== WHAT YOU HAVE TO DO ==
Output the entries as they appear, skipping images.

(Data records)

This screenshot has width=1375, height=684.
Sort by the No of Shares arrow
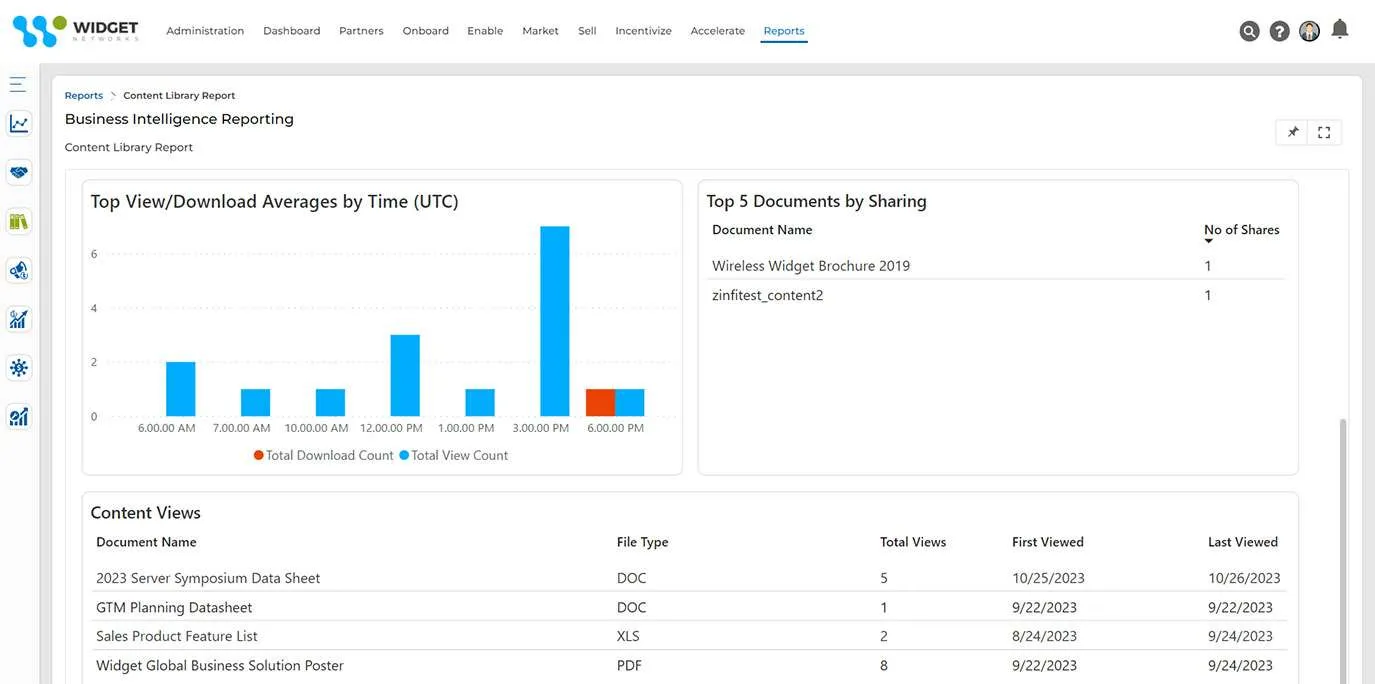click(x=1208, y=242)
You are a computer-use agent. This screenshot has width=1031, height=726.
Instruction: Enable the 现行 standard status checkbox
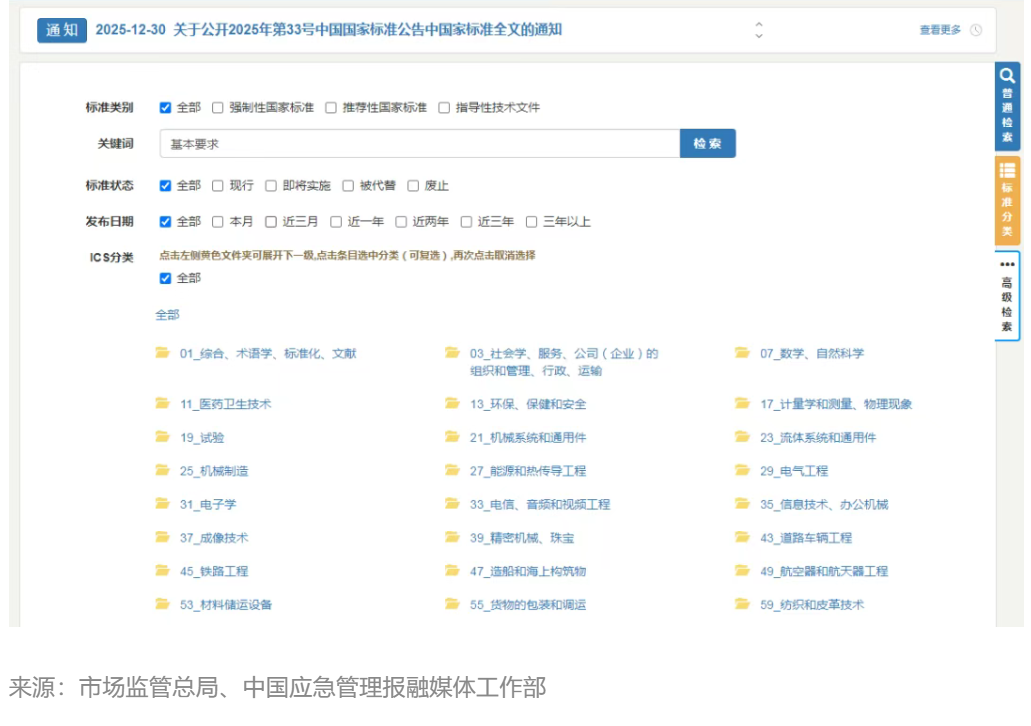219,186
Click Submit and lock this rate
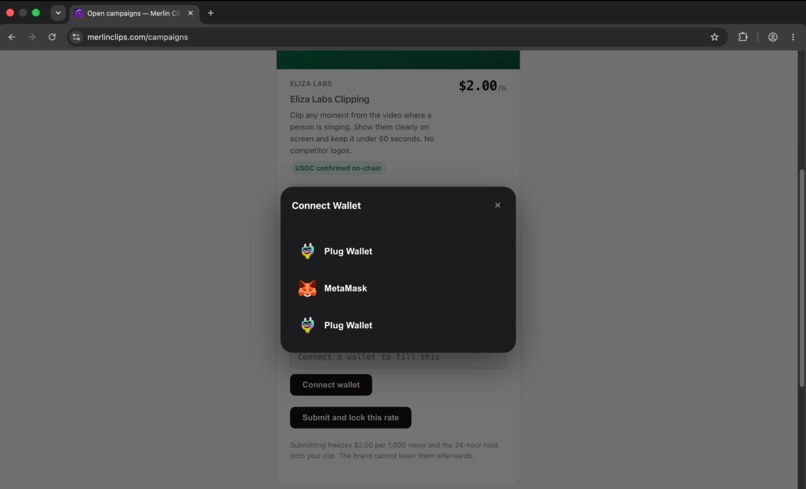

== RESULT ==
This screenshot has width=1375, height=684.
Sort by the No of Shares arrow
click(x=1208, y=242)
You are a computer-use agent. This screenshot has width=1031, height=726.
Instruction: Enable the 现行 standard status checkbox
219,186
Click Submit and lock this rate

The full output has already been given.